Exercise directions -
Could the data underneath be repeated exactly, in full?

Data shown -
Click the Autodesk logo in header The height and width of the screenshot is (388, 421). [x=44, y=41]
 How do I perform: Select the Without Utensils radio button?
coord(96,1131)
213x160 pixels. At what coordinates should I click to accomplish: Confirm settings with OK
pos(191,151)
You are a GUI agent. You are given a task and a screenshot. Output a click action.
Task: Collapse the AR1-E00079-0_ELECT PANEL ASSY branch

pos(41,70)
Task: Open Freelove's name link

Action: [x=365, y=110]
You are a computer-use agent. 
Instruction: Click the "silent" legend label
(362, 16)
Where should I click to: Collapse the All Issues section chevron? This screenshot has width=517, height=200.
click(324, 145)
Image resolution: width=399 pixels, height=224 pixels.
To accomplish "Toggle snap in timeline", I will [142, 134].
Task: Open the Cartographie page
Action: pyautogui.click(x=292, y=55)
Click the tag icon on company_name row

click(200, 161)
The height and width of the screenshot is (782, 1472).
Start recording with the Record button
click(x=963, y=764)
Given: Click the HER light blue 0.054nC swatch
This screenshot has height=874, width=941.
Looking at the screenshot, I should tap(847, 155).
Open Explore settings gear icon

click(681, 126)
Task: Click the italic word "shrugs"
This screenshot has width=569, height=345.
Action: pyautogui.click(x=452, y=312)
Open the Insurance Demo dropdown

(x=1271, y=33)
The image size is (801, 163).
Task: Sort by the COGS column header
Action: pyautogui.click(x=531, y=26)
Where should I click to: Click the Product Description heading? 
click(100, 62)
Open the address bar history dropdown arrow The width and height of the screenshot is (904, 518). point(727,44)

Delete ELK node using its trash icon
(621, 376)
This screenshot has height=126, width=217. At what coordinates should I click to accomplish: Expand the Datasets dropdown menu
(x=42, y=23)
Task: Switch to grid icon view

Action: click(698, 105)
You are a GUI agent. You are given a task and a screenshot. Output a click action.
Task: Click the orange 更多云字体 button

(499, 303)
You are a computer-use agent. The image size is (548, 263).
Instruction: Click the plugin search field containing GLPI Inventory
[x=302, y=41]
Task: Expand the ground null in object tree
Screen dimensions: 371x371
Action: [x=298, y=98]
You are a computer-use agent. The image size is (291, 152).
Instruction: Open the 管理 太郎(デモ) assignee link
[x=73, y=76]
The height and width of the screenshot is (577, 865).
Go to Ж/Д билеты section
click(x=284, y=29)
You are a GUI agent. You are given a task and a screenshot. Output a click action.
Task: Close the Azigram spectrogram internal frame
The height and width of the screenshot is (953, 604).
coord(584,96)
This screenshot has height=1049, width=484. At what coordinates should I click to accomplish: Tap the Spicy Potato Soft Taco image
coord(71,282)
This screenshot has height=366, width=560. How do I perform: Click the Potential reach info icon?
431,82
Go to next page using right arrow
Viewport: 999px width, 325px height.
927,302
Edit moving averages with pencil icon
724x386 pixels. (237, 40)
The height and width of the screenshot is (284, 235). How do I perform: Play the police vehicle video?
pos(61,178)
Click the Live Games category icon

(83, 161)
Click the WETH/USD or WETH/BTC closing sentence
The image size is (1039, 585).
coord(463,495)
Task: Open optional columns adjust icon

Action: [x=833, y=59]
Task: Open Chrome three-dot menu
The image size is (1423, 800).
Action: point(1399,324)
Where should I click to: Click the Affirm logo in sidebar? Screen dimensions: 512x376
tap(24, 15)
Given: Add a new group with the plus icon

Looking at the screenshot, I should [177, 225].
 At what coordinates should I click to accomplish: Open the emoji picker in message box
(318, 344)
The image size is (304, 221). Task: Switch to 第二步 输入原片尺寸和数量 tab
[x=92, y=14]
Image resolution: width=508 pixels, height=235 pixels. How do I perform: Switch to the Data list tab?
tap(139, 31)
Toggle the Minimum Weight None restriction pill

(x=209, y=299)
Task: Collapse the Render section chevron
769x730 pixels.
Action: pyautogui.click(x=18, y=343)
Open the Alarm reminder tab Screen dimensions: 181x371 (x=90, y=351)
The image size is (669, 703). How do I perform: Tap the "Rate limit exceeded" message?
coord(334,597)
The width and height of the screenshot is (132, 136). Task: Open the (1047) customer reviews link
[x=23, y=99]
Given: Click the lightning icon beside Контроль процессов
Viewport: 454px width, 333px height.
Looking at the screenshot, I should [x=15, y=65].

Task answer -
Click the Autodesk logo in header The height and width of the screenshot is (388, 421). [x=44, y=41]
 How do I perform: Select the Without Utensils radio button?
coord(96,1131)
213x160 pixels. At what coordinates should I click to accomplish: Confirm settings with OK
pos(191,151)
You are a GUI agent. You are given a task and a screenshot. Output a click action.
Task: Collapse the AR1-E00079-0_ELECT PANEL ASSY branch

pos(41,70)
Task: Open Freelove's name link

Action: [x=365, y=110]
You are a computer-use agent. 
Instruction: Click the "silent" legend label
(362, 16)
Where should I click to: Collapse the All Issues section chevron? This screenshot has width=517, height=200.
click(324, 145)
Image resolution: width=399 pixels, height=224 pixels.
To accomplish "Toggle snap in timeline", I will [142, 134].
Task: Open the Cartographie page
Action: pyautogui.click(x=292, y=55)
Click the tag icon on company_name row

click(200, 161)
The height and width of the screenshot is (782, 1472).
Start recording with the Record button
click(x=963, y=764)
Given: Click the HER light blue 0.054nC swatch
This screenshot has height=874, width=941.
Looking at the screenshot, I should tap(847, 155).
Open Explore settings gear icon

click(681, 126)
Task: Click the italic word "shrugs"
This screenshot has width=569, height=345.
Action: pyautogui.click(x=452, y=312)
Open the Insurance Demo dropdown

(x=1271, y=33)
The image size is (801, 163).
Task: Sort by the COGS column header
Action: pyautogui.click(x=531, y=26)
Where should I click to: Click the Product Description heading? 
click(100, 62)
Open the address bar history dropdown arrow The width and height of the screenshot is (904, 518). point(727,44)

Delete ELK node using its trash icon
(621, 376)
This screenshot has height=126, width=217. At what coordinates should I click to accomplish: Expand the Datasets dropdown menu
(x=42, y=23)
Task: Switch to grid icon view

Action: click(698, 105)
You are a GUI agent. You are given a task and a screenshot. Output a click action.
Task: Click the orange 更多云字体 button

(499, 303)
You are a computer-use agent. The image size is (548, 263).
Instruction: Click the plugin search field containing GLPI Inventory
[x=302, y=41]
Task: Expand the ground null in object tree
Screen dimensions: 371x371
Action: [x=298, y=98]
You are a computer-use agent. The image size is (291, 152).
Instruction: Open the 管理 太郎(デモ) assignee link
[x=73, y=76]
The height and width of the screenshot is (577, 865).
Go to Ж/Д билеты section
click(x=284, y=29)
You are a GUI agent. You are given a task and a screenshot. Output a click action.
Task: Close the Azigram spectrogram internal frame
The height and width of the screenshot is (953, 604).
coord(584,96)
This screenshot has height=1049, width=484. At what coordinates should I click to accomplish: Tap the Spicy Potato Soft Taco image
coord(71,282)
This screenshot has height=366, width=560. How do I perform: Click the Potential reach info icon?
431,82
Go to next page using right arrow
Viewport: 999px width, 325px height.
927,302
Edit moving averages with pencil icon
724x386 pixels. (237, 40)
The height and width of the screenshot is (284, 235). How do I perform: Play the police vehicle video?
pos(61,178)
Click the Live Games category icon

(83, 161)
Click the WETH/USD or WETH/BTC closing sentence
The image size is (1039, 585).
coord(463,495)
Task: Open optional columns adjust icon

Action: [x=833, y=59]
Task: Open Chrome three-dot menu
The image size is (1423, 800).
Action: point(1399,324)
Where should I click to: Click the Affirm logo in sidebar? Screen dimensions: 512x376
tap(24, 15)
Given: Add a new group with the plus icon

Looking at the screenshot, I should [177, 225].
 At what coordinates should I click to accomplish: Open the emoji picker in message box
(318, 344)
The image size is (304, 221). Task: Switch to 第二步 输入原片尺寸和数量 tab
[x=92, y=14]
Image resolution: width=508 pixels, height=235 pixels. How do I perform: Switch to the Data list tab?
tap(139, 31)
Toggle the Minimum Weight None restriction pill

(x=209, y=299)
Task: Collapse the Render section chevron
769x730 pixels.
Action: pyautogui.click(x=18, y=343)
Open the Alarm reminder tab Screen dimensions: 181x371 (x=90, y=351)
The image size is (669, 703). How do I perform: Tap the "Rate limit exceeded" message?
coord(334,597)
The width and height of the screenshot is (132, 136). Task: Open the (1047) customer reviews link
[x=23, y=99]
Given: Click the lightning icon beside Контроль процессов
Viewport: 454px width, 333px height.
Looking at the screenshot, I should [x=15, y=65].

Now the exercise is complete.